TEXT UNDER STUDY
»»

Braking the pods
Having pods speeding down the ribbon towards either planet is no joke. What if anything fails?
On Earth, something falling from the moon towards the Earth would reach the atmosphere at close to 40 thousand kilometers per hour. That was the speed the Apollo capsules had when they reached the atmosphere where they slowed down by friction. That is why the recent test flight of the new NASA capsule Orion was such a big deal, could the thermal shield protect the capsule? Since Apollo 17, no spacecraft has re-entered the atmosphere at such speed. Orion hasn´t gone that fast, but it was far faster than any man-rated vehicle has since Apollo.
Anyway, back to the novel, what to do with a failing falling pad? If the problem is detected soon enough, the best is to discard it. The two halves of the climber, one on each side of the ribbon, would simply separate and fall away. The easiest and lightest would be explosive bolts, frequently used when separating rocket stages, which would also provide a light push to each half away from the ribbon. From the midway point up to a certain height, the halves would eventually burn up in the atmosphere. It would help if the cargo bay opens and the contents spread, since that would ensure everything burns up faster. However, if this is done very high, the remains might get into orbit. That is not good since in that case, they would eventually return to the point where they had detached from the cable and hit it. That is in theory, in practice, it´s anyone´s guess. Due to many perturbation factors, the chances of actually hitting the cable are small.

««

EXERCISE TASKS
**a)** According to the text on braking the pods, at what speed would something falling from the moon reach Earth's atmosphere?
**b)** Please reproduce the stretch of the text on braking the pods from "Braking the pods" through "has since Apollo.".
The records have no connection to the text on braking the pods.

SUPPLIED MATERIAL
»»

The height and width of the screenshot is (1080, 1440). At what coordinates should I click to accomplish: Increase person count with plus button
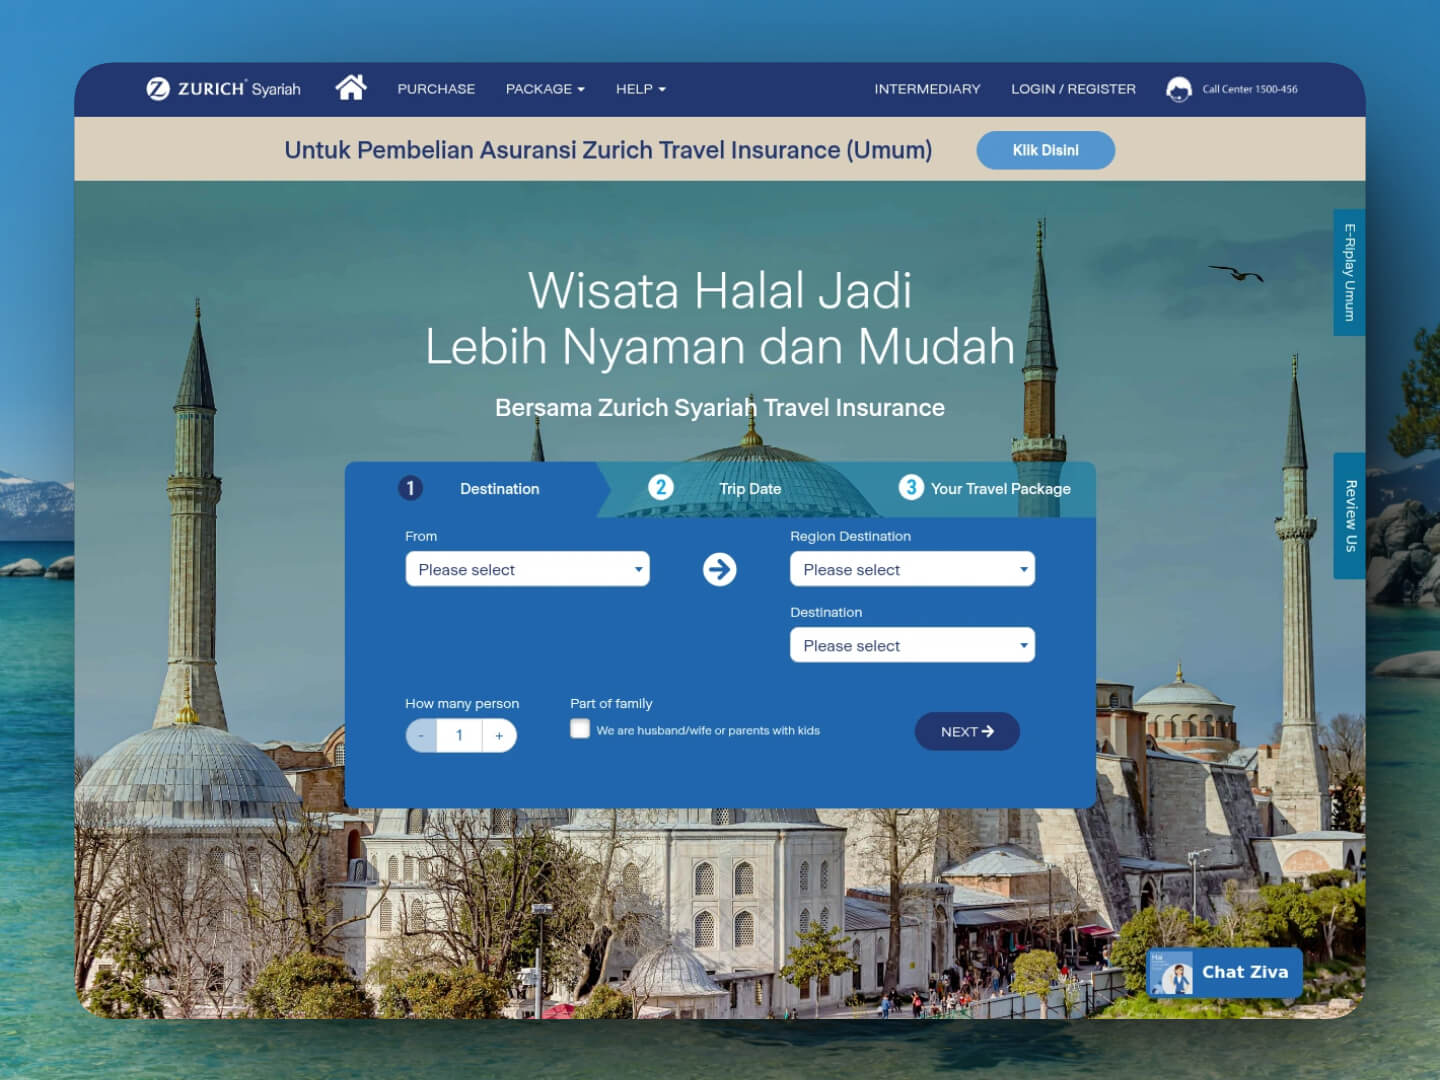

««
»»

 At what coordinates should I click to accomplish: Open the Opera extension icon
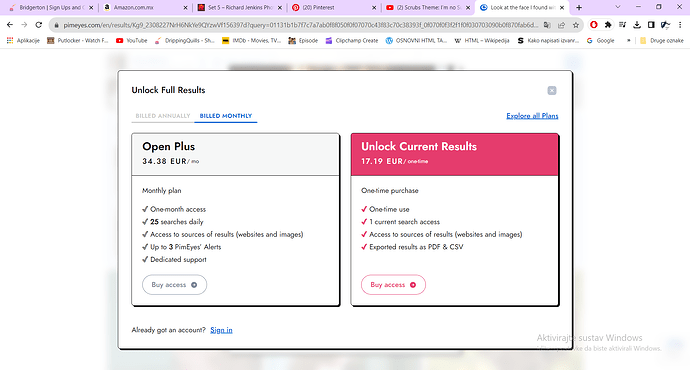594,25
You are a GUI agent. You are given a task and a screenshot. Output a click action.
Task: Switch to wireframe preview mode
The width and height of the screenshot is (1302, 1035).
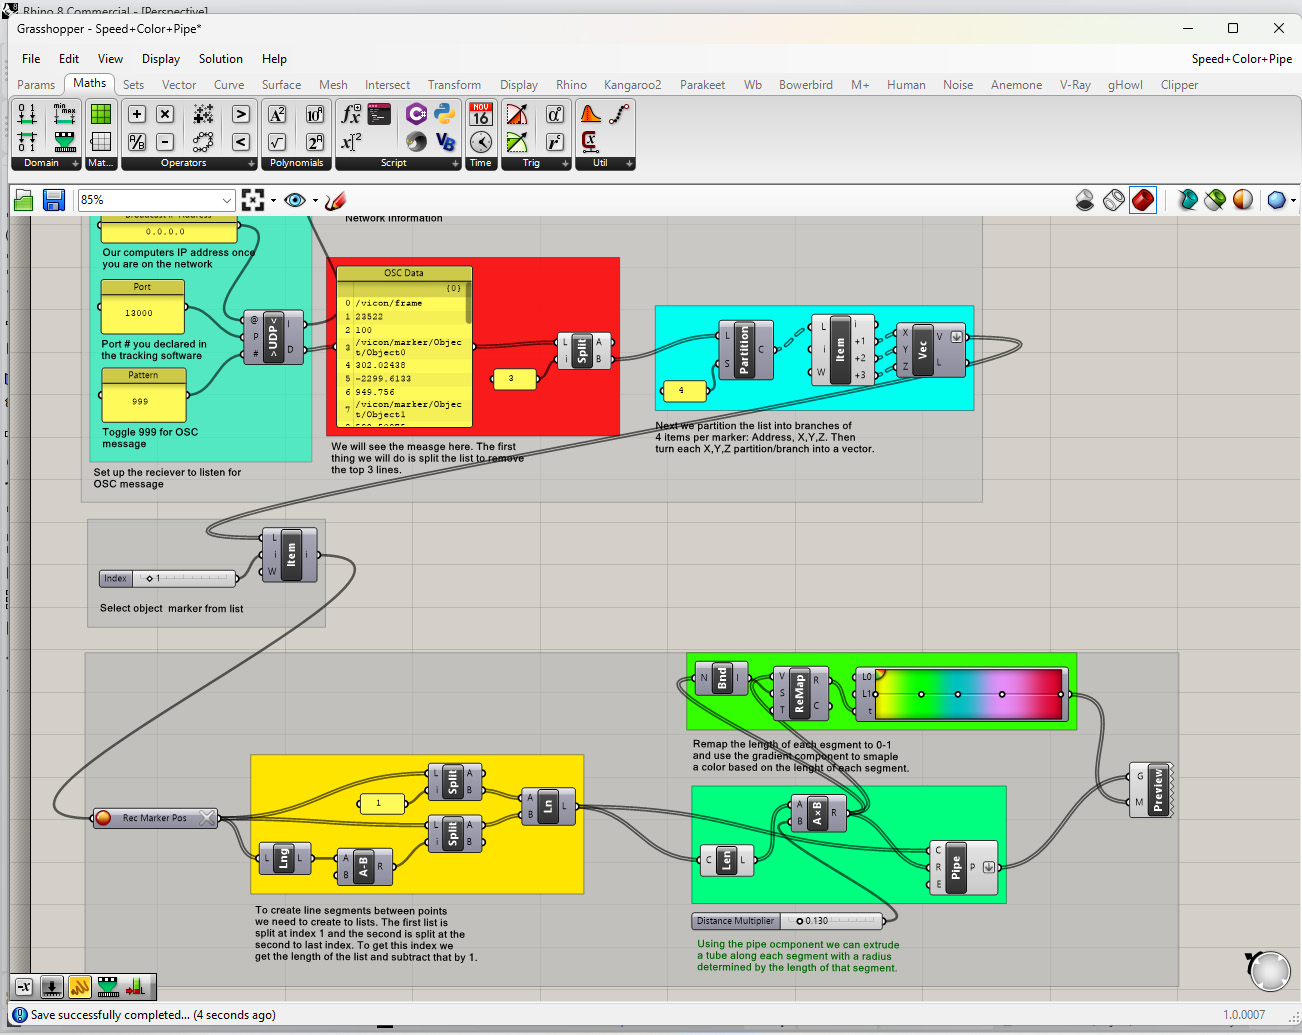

««
»»

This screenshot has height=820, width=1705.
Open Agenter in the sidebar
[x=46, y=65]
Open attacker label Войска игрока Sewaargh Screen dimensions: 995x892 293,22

««

ANSWERS PROVIDED
**a)** Close to 40 thousand kilometers per hour.

**b)**
Braking the pods
Having pods speeding down the ribbon towards either planet is no joke. What if anything fails?
On Earth, something falling from the moon towards the Earth would reach the atmosphere at close to 40 thousand kilometers per hour. That was the speed the Apollo capsules had when they reached the atmosphere where they slowed down by friction. That is why the recent test flight of the new NASA capsule Orion was such a big deal, could the thermal shield protect the capsule? Since Apollo 17, no spacecraft has re-entered the atmosphere at such speed. Orion hasn´t gone that fast, but it was far faster than any man-rated vehicle has since Apollo.